Из дед-морозовского мешка выползает земляничное мыло в яркой обертке, погремушка на кольце и набор почтовой бумаги с конвертами.

– Маленькие подарки делают большую дружбу, – гудит он, снимая шапку с ушами и разматывая грязно-рыжий шарф. А раздевшись и оглядев меня пристально, тут же переходит на ты: – Да дай, наконец, я тебя обниму!

И обнимает так, что кости трещат. Кажется, вместе с морозным воздухом улицы в приоткрытую дверь ворвался дух бесцеремонного веселья.

Я давно замечал: музам по душе чудаки, бессребреники, шуты и скоморохи – странные существа, не мешающиеся с толпой. Есть в ином человеке дар быстрой импровизации, талантливо-детского, немедленного отклика на всё, который мы зовем непосредственностью. Наверное, чтобы этот житейский талант перенести в искусство, на сцену, нужны еще и огромная собранность, труд, организующий вдохновение, создающий завершенность и форму. Меня всегда занимала проблема существования великих незнаменитостей в окрестностях искусства, людей, много значащих для других артистов, но, как правило, остающихся в глубокой тени кулис. Жестокий, хоть и не лишенный справедливости взгляд: если кого-то не узнала, не заметила публика, значит, и быть посему – пороху не хватило, талант не так велик, чтоб пробиться, в забвение ему и дорога. Но я не раз замечал, что почву театра, сам воздух живого искусства часто создают не увенчанные всеми лаврами и обремененные важностью знаменитости, а люди, для которых «игра» – ежеминутная стихия жизни. Таким был Александр Сергеевич Крынкин.

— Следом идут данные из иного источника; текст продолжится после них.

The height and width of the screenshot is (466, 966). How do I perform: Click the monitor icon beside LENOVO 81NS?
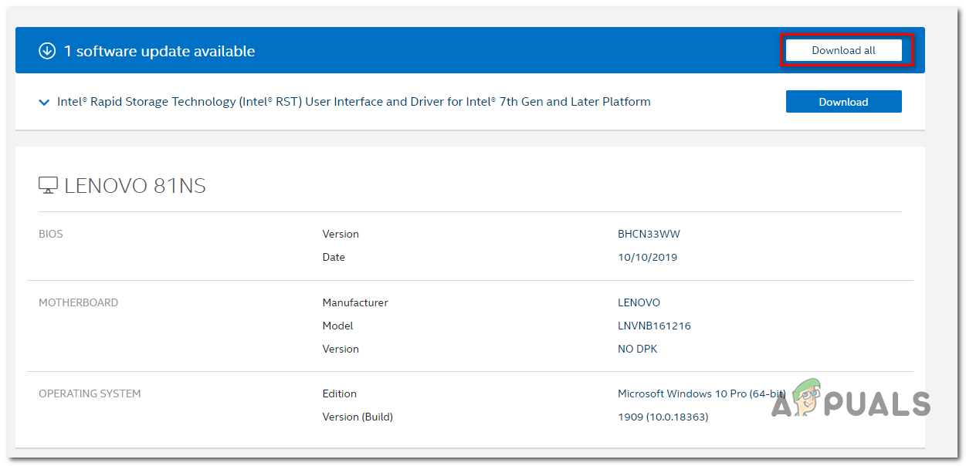click(x=48, y=185)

…Мы сидим с Крынкиным за накрытым столом, он вспоминает что-то смешное, редкостное, темпераментно прерывая меня. Чокаясь, по-детски вскрикивает:

– Ты и эту радость знаешь? А я, вообрази, до пятидесяти лет не восчувствовал… Папенька с маменькой так воспитали – ни рюмки вина, ни понюшки табаку… Теперь, бывает, огорчаюсь: сколько веселья-то пропущено…

Он не дает мне рта раскрыть, а я все хочу сказать ему, что давно знаком с ним.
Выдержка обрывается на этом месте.